Two phenomena are driving an increasing recognition of the importance of general internal medicine: the rising number of older people with multiple long term conditions and the increasing focus within medicine on specialisation. These factors mean that patients may be referred from one specialist to another without one individual physician taking overall responsibility for their care.

The Royal College of Physicians’ Future Hospital Commission report1 highlighted the importance of general internal medicine in the delivery of holistic, person centred care. The 2013 Shape of Training review2 also emphasised the importance of increasing the number of doctors with generalist skills and recommended that dual training for physicians—general internal medicine alongside a medical specialty—should be standard for trainees in England.

For doctors in training who are considering a career in general internal medicine, there is a choice of two pathways they can take after completing their medical degree and the two year foundation programme. These are the acute care common stem (ACCS) programme and the internal medicine training (IMT) programme. Both are currently three years long and, at the end, doctors must pass the full Membership of the Royal Colleges of Physicians of the United Kingdom (MRCP) diploma before entering the next stage of specialty training.

Internal medicine training programme

A new IMT programme is currently being introduced. It has been developed in response to recommendations in the Shape of Training report, with the aim of better equipping doctors with the skills needed in the 21st century NHS.

This three year programme will replace the old two year core medical training programme. More information about the changes can be found on the IMT recruitment website3 and the Joint Royal Colleges of Physicians Training Board website.4

The programme has mandatory training in geriatric medicine, critical care, and outpatients, but still offers the opportunity to gain a wide range of experience. It also aims to prepare doctors for the management of the acutely unwell patient, with an increased focus on chronic disease management, comorbidity, and complexity.
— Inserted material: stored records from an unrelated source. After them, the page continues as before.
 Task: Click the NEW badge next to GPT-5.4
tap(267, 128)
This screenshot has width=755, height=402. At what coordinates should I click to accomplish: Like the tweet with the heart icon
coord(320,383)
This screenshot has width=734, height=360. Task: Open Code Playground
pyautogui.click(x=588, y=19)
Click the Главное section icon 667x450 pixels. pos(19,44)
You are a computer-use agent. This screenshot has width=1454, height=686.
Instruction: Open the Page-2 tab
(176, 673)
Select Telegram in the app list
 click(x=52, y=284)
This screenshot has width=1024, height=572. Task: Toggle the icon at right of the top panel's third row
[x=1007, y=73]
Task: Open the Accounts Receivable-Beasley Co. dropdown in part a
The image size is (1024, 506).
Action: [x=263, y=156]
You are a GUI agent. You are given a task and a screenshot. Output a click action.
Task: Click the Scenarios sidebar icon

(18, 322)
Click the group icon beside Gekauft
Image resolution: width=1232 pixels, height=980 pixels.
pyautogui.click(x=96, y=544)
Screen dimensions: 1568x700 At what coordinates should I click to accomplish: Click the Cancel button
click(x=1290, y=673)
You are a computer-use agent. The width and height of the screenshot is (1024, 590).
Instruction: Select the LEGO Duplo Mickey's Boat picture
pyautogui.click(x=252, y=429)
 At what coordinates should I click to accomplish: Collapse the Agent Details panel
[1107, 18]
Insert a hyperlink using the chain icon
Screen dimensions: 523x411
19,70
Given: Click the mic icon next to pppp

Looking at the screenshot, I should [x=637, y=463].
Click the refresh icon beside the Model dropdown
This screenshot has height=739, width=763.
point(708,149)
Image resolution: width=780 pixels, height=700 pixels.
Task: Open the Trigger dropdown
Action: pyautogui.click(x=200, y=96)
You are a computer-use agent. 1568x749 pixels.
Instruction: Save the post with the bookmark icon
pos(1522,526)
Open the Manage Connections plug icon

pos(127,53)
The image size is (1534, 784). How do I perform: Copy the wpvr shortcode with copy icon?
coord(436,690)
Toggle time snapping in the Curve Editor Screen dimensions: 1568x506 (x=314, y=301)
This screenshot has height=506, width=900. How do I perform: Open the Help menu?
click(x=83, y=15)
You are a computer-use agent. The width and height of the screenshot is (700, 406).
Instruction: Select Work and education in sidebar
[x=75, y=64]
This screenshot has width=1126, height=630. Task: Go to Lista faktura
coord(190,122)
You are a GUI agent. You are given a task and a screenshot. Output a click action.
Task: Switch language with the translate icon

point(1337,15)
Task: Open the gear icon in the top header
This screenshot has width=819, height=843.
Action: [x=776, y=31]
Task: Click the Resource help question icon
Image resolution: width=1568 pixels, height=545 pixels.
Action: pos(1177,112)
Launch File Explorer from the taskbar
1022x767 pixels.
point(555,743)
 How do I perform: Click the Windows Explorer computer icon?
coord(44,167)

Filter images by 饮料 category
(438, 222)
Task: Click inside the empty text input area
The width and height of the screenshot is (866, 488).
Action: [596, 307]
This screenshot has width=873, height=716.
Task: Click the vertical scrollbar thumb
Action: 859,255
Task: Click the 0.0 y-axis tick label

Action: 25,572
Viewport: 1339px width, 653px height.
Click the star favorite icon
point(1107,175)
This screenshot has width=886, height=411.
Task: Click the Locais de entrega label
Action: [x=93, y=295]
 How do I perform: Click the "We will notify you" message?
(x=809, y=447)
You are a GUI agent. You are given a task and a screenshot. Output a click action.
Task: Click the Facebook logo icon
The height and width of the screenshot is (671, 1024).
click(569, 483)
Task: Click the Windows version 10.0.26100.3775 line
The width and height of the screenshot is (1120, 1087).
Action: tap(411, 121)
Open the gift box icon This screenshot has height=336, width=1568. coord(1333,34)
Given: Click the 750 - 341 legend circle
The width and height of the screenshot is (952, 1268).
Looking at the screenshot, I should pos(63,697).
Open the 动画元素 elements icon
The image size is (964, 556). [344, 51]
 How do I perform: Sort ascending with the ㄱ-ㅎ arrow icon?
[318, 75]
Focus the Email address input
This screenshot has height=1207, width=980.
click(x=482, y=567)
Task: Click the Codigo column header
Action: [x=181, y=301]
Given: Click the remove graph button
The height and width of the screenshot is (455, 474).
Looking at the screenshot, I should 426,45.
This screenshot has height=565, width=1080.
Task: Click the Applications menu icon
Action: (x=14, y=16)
The programme aims to prepare trainees for the role of medical registrar. At the end of the second year, trainees will have to demonstrate they have the required capabilities to take on the medical registrar role in the third year of the programme.

Acute care common stem programme

The ACCS curriculum is currently a three year programme during which trainees get experience of acute medicine, critical care, anaesthetics, emergency medicine, and general medical specialties. The programme is currently under review, however, and the new programme will be aligned to the new IMT programme.

It is proposed that the new programme will comprise two years rotating through emergency medicine, acute internal medicine, anaesthetics, and intensive care medicine. This will be followed by completion of years two and three of the IMT programme—making four years in total. It is expected that the new ACCS curriculum will be implemented in 2021 and there will be transitional arrangements for trainees already part way through the programme. More information is available from the IMT programme website.5

MRCP

Trainee doctors will have completed Part 1 of the MRCP examination during the foundation stage of training. They then need to pass their MRCP Part 2 written and Practical Assessment of Clinical Examination Skills examinations in order to be awarded their MRCP (UK) diploma. Workplace based assessments are recorded in an e-portfolio that trainee doctors continue to use in specialty training. More information about the examinations can be found on the MRCP website.6

Specialty training

After completing the MRCP, physicians can progress to specialty training which can take a further three or four years. This can be in general internal medicine alone or in a dual programme. Dual training alongside general internal medicine is possible in a range of specialties including acute internal medicine, respiratory medicine, cardiology, gastroenterology, geriatric medicine, renal medicine, and endocrinology and diabetes. Two thirds of medical registrars dual certify in general internal medicine as well as their specialty.

Certificate of completion of training

After completing three or four years of specialty training, doctors can apply to the General Medical Council for a certificate of completion of training (CCT).7 This confirms a doctor has completed an approved training programme and is eligible for the specialist register. Doctors can apply for consultant roles six months before receiving their CCT. Trainees who wish to achieve a CCT in both general internal medicine and another specialty must have completed a training programme that was advertised openly as a dual training programme. They will then receive two CCTs, one in general internal medicine and one in the other medical specialty.